Last night on the way to Brendan’s wrestling banquet, Bren, Gabe, and I were discussing the presidency.

“Did you know,” said Gabe, “that calling the president ‘Mr. President’ isn’t something you have to do? It’s just what George Washington asked to be called, and now everyone else does it, but it’s not a rule or a law.* So a president could ask to be called whatever he wanted. Wouldn’t it be funny if the president said he wanted to be called King?”

“It would be even funnier if he wanted to be called King George,” said Bren.

“Did you know,” I said, “that people supposedly wanted George Washington to be king after the Revolution, but he refused? The story is that he didn’t want to win independence from one king just to install another.”

* * * * *

Also on my commutes, especially in the evenings, I’m listening to an audiobook version of The City of God by St. Augustine. It’s a wonderful recording, not least of all because the reader is an older British man with a wise, witty, and kindly voice, who occasionally runs out of wind on Augustine’s longer rants, adding a touch of saintly exasperation to the reading.

The language and writing style are poetic and complex, but the book, thus far, is full of insight and contemporary relevance. For instance, after describing the folly and decline of Rome from many different angles, citing as evidence the descent of morality and the rise of materialism, celebrity, and indecent entertainment, St. Augustine ties the fall of the empire specifically to the fall of liberty and the rise of domination as the fundamental value of Rome.

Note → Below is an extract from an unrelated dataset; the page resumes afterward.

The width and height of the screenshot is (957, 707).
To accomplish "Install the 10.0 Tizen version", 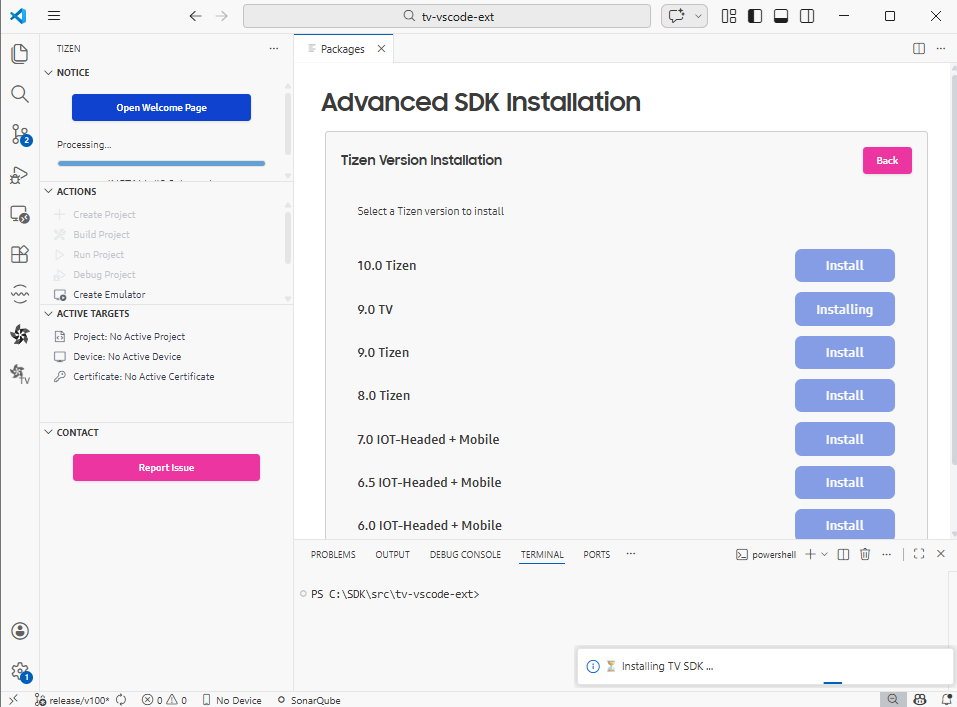I will (x=844, y=266).
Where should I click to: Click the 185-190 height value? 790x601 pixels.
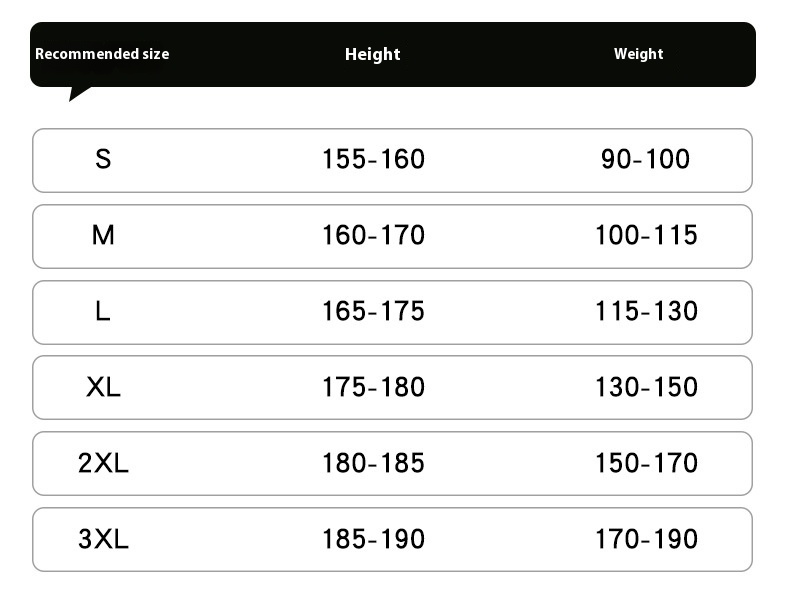pyautogui.click(x=373, y=539)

This makes sense to me, then and now. Liberty recognizes the value of the individual; it can be defended, or in peaceful times, it can be content to live and let live. Domination, on the other hand, is aggressive and discontented by nature; it consolidates power and values the state. Augustine asks if a person might be considered more blessed who had modest wealth, sufficient resources for survival, and peace, compared to one who has untold riches and power and constant fear of war, assassination, or overthrow. So, too, a superpower? At what point did we aspire to be the greatest nation on earth, and what has that cost us?

* * * * *

86884-hemingwayIn November of 1935, Ernest Hemingway wrote a commentary for Esquire magazine called “The Malady of Power: A Second Serious Letter.” Hemingway was a great observer of the nature of men, and of war, and he knew another great war was coming to Europe. He closed the piece with the following:

Whoever heads the nation will have a chance to be the greatest man in the world for a short time — and the nation can hold the sack once the excitement is over. For the next ten years we need a man without ambition, a man who hates war and knows that no good ever comes of it, and a man who has proved his beliefs by adhering to them. All candidates will need to be measured against these requirements.

What makes our previous two popes such powerful witnesses? Both were humble servants who led a flock of millions with steadfast conviction and the utmost humility — Blessed John Paul II, in his willingness to be diminished by illness and age on the world stage for the edification of the world, and Benedict XVI, in his willingness to diminish himself and exit that stage for good of the Universal Church. As we wait for white smoke, and the cry Habemus papem in Rome, I am longing for a Servant of the Servants of Liberty here at home.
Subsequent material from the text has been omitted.